● **Work request**: In the data that follows, every line containing the word "gear" should be returned.

● **Records for this task**:
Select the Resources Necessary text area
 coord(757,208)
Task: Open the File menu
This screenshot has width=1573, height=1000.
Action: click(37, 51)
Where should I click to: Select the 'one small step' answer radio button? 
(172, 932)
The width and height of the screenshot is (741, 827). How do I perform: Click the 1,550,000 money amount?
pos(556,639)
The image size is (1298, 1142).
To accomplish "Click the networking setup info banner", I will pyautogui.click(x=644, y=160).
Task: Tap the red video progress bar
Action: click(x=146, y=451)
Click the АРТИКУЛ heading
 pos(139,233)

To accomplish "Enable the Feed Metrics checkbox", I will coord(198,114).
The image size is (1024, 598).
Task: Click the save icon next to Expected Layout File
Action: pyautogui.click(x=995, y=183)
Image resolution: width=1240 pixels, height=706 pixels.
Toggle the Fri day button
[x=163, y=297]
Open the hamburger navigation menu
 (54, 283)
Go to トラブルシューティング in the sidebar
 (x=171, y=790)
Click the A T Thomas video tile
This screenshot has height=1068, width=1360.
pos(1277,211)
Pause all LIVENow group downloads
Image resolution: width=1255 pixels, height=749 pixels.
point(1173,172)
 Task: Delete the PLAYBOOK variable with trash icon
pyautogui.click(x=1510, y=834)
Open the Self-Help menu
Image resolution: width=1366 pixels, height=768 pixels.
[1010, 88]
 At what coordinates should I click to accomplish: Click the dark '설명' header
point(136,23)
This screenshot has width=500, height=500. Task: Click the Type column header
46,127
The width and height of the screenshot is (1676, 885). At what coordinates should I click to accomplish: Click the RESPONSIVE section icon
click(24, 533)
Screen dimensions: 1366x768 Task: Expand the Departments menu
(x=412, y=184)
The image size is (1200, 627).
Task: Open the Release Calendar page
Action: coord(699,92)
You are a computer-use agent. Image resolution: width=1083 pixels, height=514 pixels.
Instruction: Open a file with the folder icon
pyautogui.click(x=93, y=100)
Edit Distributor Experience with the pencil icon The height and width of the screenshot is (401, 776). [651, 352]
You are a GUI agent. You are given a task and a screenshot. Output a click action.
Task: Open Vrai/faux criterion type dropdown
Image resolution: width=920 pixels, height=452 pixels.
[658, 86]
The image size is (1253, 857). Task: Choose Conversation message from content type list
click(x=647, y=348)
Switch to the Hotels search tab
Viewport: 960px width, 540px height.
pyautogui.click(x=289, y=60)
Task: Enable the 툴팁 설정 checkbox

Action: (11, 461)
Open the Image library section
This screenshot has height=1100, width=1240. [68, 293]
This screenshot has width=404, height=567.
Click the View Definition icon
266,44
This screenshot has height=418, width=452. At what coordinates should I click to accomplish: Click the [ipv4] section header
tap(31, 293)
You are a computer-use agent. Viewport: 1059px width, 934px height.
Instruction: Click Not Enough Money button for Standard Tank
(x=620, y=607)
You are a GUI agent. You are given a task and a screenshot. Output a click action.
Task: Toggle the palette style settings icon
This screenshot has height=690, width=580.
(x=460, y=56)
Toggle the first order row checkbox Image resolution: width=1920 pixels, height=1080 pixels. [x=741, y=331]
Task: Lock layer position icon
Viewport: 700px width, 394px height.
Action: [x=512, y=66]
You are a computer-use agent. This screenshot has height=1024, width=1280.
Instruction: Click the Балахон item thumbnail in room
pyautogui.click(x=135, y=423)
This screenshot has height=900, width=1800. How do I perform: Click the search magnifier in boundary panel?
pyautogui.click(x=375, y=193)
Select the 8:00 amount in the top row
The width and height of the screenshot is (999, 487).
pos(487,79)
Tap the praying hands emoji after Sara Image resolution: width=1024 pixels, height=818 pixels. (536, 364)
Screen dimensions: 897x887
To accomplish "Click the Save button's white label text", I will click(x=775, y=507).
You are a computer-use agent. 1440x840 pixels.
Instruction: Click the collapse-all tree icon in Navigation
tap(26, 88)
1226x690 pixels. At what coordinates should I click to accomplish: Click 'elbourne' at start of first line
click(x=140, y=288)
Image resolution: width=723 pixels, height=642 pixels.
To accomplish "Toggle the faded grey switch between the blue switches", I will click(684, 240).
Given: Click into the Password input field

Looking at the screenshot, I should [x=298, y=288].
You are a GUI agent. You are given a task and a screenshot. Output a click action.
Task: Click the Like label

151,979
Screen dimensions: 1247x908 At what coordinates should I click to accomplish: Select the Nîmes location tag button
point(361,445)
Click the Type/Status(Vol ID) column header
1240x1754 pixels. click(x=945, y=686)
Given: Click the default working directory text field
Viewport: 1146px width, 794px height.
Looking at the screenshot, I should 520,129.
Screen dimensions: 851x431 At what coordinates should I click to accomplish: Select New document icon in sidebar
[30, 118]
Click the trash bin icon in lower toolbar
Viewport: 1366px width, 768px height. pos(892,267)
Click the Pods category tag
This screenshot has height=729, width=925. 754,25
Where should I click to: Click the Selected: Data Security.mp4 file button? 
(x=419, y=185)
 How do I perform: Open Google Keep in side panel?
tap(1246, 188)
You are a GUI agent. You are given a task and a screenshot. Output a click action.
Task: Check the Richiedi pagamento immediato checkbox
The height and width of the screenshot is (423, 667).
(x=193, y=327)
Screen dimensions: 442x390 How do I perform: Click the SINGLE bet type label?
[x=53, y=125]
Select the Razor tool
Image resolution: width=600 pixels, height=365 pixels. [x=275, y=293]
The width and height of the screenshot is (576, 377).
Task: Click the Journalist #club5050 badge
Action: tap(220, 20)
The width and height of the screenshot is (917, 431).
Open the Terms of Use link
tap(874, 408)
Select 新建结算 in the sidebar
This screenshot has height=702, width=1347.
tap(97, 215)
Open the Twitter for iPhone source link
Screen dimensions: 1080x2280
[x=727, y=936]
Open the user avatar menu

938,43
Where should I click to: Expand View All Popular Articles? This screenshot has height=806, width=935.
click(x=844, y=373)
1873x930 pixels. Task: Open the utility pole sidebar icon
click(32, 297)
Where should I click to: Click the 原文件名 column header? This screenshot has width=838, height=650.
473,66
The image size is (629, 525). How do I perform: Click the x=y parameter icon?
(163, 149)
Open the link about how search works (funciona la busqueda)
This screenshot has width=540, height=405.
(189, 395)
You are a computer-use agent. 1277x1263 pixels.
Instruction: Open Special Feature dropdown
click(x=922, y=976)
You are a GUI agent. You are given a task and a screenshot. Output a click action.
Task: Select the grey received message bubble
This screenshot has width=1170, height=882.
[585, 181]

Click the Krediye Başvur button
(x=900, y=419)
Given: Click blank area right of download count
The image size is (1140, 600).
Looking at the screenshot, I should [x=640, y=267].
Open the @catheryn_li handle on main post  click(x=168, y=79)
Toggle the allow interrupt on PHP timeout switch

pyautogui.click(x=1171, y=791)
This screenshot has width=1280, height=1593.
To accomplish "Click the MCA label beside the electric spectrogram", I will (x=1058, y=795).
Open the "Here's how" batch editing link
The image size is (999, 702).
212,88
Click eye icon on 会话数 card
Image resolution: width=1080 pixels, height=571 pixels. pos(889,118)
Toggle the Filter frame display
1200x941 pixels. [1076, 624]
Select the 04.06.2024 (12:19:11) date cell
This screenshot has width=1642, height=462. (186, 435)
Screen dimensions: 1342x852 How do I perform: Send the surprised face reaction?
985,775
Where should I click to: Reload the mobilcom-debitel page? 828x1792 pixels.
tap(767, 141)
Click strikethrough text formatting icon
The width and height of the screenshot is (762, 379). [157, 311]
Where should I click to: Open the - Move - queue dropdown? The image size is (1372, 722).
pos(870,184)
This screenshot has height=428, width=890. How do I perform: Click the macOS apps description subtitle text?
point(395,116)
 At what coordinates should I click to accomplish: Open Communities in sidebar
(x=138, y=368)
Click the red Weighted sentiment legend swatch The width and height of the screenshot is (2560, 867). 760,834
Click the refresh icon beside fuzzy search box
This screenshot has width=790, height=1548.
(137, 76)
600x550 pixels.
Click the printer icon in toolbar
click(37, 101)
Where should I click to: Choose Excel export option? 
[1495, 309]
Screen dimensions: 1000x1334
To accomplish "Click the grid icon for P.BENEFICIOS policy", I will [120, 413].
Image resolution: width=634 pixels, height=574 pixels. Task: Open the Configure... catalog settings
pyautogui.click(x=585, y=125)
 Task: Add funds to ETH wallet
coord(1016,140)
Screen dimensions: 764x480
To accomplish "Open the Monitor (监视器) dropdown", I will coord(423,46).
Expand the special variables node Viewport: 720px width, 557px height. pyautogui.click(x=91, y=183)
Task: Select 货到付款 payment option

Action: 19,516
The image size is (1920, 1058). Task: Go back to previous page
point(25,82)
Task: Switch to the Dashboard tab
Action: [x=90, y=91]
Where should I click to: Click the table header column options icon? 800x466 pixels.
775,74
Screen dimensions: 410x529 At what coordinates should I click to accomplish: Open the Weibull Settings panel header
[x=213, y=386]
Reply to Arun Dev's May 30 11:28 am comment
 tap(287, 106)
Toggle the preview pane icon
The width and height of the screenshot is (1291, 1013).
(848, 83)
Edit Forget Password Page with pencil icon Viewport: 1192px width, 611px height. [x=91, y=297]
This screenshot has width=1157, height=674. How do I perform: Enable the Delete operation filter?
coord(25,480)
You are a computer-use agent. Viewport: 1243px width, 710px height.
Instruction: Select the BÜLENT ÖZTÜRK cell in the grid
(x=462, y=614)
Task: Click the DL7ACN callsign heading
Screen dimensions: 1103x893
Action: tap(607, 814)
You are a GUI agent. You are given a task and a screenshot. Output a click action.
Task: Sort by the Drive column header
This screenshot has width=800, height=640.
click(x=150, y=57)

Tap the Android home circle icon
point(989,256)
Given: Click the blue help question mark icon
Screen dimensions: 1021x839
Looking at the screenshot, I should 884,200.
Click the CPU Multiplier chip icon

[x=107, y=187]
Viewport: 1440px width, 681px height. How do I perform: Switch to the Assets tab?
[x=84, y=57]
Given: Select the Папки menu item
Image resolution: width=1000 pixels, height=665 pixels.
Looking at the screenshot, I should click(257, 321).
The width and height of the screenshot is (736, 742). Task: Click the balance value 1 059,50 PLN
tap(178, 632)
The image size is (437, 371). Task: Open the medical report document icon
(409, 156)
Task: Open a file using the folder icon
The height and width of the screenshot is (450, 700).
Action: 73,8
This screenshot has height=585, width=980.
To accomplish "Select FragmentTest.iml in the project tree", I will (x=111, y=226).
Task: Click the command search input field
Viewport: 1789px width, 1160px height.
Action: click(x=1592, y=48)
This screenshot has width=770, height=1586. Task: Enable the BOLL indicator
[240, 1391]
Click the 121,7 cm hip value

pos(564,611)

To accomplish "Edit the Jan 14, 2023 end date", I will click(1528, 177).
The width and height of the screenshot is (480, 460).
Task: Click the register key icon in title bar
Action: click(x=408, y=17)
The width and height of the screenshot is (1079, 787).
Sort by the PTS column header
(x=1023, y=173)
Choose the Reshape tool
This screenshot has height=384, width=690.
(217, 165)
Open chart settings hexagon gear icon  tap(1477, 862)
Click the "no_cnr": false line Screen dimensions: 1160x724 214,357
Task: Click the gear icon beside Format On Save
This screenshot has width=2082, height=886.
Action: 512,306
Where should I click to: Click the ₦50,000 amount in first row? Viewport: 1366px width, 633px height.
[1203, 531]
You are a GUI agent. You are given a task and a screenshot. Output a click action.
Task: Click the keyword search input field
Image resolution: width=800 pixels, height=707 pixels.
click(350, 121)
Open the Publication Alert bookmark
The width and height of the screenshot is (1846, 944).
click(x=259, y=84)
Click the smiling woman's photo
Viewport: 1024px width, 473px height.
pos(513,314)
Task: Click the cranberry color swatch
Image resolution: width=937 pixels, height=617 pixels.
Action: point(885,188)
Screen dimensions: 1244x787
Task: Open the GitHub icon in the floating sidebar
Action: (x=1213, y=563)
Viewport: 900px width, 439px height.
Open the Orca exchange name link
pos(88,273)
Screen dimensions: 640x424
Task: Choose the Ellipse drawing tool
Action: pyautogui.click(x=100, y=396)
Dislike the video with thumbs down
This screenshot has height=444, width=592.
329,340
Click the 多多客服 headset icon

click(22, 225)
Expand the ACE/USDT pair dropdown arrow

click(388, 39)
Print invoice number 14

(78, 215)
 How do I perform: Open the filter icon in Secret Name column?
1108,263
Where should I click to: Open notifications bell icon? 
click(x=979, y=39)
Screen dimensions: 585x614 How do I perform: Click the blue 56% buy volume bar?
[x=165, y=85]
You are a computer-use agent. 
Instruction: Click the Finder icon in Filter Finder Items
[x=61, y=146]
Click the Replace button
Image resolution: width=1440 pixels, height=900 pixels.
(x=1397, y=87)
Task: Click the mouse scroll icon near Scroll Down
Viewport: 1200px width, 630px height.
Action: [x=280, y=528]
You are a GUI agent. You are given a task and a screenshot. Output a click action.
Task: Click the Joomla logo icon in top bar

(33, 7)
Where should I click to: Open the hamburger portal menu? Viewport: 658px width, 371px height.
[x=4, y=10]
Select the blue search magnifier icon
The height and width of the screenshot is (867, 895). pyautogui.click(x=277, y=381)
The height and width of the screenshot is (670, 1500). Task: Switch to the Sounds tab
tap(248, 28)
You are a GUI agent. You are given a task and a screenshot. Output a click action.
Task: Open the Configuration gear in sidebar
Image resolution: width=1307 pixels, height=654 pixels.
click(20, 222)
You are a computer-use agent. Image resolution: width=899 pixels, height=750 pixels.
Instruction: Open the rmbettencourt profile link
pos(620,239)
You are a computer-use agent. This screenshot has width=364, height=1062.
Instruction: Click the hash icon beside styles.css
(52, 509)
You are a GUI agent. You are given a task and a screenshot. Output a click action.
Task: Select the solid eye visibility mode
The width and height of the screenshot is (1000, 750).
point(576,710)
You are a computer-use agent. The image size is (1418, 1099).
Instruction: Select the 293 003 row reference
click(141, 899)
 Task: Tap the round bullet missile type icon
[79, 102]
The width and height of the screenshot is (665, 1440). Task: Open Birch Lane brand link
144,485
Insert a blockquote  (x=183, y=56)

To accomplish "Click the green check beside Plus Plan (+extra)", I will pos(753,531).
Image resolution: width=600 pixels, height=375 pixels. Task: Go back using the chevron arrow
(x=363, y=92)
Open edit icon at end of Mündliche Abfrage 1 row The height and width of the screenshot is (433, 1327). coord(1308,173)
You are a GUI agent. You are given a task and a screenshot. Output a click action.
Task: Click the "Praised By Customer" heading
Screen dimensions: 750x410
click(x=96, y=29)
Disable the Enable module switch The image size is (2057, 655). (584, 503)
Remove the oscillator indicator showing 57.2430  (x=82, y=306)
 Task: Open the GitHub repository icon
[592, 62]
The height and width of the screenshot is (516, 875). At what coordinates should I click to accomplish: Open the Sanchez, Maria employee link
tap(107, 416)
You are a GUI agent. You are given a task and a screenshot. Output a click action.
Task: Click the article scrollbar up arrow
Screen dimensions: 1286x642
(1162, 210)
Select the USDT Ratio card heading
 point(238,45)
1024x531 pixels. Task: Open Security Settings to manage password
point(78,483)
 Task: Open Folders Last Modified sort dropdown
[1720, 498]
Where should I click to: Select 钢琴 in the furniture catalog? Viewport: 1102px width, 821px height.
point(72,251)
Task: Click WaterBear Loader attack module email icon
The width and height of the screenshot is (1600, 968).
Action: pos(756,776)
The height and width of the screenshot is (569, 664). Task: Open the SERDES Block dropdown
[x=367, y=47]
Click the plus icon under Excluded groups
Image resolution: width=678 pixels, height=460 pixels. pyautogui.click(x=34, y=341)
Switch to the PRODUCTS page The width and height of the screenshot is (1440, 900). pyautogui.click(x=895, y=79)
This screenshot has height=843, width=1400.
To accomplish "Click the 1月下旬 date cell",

● **Task response**:
Open chart settings hexagon gear icon  tap(1477, 862)
Task: Click the gear icon beside Format On Save
Task: Open the Configuration gear in sidebar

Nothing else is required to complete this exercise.